Exercise inputs: Begin
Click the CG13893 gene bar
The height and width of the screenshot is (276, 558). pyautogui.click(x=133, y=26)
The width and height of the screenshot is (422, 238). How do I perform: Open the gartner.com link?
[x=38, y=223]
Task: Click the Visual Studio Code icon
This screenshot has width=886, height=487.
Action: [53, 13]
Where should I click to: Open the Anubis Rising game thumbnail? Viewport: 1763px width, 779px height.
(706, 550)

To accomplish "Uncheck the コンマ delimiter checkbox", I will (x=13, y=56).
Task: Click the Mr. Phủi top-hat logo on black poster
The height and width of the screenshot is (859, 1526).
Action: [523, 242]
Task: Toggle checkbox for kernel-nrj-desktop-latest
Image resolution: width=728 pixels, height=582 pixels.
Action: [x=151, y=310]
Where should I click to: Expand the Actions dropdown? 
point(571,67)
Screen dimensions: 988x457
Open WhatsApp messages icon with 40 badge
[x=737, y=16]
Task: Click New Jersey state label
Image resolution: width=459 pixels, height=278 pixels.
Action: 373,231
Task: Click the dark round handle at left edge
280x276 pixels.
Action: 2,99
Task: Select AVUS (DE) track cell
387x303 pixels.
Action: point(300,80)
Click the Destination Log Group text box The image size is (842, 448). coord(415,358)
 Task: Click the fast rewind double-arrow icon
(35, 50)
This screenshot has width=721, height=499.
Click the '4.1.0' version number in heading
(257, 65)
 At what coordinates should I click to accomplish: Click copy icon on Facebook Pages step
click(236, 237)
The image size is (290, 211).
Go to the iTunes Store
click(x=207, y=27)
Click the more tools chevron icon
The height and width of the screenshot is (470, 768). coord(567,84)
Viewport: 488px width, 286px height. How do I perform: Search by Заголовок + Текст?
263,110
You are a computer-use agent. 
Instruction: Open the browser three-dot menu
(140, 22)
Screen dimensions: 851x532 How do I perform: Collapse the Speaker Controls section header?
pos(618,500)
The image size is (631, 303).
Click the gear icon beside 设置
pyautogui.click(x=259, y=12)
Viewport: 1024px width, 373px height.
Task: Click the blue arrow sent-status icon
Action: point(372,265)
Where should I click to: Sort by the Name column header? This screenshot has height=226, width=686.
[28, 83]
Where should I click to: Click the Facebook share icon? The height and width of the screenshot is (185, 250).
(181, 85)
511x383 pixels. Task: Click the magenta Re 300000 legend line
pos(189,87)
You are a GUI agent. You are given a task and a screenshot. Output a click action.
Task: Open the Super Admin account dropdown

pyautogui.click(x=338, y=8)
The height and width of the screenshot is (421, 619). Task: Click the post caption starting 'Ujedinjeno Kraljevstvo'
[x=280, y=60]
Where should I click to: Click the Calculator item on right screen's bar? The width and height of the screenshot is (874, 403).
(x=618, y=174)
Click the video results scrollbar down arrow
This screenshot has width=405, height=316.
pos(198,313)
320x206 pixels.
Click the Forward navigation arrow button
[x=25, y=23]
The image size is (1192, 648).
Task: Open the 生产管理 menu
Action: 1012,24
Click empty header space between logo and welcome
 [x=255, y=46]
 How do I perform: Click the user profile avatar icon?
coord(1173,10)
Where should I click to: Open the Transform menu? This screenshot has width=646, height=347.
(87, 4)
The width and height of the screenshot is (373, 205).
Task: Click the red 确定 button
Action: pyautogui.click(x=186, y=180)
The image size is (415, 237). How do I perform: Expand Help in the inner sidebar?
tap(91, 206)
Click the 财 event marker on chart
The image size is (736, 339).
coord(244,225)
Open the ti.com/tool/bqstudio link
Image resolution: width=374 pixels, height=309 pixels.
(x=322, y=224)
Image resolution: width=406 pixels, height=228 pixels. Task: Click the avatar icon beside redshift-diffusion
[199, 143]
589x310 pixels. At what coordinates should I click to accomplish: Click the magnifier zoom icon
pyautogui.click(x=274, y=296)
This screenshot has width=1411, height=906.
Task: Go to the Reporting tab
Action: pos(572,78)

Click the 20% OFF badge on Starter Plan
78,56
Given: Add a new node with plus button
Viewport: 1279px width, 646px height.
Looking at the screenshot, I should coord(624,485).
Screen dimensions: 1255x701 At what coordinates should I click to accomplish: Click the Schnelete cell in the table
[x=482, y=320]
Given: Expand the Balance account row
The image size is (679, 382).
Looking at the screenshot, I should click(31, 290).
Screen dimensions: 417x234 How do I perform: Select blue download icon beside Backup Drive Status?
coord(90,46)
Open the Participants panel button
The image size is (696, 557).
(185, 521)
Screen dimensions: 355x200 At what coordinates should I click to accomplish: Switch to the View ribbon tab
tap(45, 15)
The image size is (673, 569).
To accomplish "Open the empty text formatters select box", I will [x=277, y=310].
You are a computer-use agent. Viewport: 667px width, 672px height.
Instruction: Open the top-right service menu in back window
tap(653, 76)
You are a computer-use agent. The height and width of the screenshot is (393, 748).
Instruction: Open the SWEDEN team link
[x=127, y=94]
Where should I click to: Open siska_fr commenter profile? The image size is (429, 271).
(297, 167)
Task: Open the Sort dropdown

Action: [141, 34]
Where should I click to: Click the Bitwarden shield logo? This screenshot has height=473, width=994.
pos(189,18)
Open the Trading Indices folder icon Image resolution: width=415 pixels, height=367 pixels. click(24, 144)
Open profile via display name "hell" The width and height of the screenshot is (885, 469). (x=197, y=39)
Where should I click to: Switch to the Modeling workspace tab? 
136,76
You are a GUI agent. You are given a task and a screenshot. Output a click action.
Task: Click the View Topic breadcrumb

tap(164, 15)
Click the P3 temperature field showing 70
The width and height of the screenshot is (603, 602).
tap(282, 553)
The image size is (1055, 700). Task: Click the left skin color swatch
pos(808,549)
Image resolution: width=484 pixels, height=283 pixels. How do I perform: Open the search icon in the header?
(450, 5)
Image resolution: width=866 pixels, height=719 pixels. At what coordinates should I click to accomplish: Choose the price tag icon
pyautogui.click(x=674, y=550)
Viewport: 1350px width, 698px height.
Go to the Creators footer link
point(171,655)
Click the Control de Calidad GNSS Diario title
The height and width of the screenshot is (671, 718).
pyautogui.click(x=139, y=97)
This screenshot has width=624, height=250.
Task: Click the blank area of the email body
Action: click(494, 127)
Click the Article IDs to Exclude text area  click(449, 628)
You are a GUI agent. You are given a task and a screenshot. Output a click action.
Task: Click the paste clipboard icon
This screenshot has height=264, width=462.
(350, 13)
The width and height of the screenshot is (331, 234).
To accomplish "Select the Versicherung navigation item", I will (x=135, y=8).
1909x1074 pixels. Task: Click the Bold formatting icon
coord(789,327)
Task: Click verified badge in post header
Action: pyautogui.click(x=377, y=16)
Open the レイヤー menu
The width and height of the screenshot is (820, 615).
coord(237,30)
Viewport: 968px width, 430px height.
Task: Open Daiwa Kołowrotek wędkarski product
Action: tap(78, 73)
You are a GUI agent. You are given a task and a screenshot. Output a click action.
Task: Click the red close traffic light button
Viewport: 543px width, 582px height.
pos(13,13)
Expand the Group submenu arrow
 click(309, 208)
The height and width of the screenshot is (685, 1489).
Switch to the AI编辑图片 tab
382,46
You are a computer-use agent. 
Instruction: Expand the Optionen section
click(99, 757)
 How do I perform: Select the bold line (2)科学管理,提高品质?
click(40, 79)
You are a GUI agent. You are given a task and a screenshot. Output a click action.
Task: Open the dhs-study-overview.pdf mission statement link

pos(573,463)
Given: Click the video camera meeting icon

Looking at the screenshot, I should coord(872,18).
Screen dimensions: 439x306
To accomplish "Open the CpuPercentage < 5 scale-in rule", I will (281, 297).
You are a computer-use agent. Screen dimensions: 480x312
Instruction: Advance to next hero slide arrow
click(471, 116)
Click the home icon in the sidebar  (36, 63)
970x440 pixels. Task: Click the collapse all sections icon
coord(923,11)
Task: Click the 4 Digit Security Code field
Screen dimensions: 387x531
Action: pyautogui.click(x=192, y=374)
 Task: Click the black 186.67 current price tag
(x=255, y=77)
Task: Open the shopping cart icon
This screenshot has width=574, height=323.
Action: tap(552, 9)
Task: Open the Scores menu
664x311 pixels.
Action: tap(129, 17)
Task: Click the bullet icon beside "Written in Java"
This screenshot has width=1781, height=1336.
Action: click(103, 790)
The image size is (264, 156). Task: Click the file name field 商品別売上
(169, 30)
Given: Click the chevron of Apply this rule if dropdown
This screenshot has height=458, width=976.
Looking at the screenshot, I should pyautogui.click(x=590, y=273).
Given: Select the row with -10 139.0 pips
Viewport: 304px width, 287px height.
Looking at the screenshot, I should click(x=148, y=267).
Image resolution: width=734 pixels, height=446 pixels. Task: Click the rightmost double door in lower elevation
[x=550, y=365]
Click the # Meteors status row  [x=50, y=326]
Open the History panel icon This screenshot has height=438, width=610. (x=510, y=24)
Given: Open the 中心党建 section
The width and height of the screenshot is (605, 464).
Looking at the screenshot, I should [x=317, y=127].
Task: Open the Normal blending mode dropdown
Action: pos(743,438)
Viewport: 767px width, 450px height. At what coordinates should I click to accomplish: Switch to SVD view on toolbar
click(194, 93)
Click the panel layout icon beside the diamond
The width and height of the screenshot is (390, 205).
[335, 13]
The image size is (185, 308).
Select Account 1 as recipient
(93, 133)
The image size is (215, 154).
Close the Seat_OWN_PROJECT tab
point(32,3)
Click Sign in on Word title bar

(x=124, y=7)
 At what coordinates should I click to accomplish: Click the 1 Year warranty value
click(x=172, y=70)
Exercise inputs: End
Report every line from the listing above where the string "checkbox" can be found.

To accomplish "Uncheck the コンマ delimiter checkbox", I will (x=13, y=56).
Task: Toggle checkbox for kernel-nrj-desktop-latest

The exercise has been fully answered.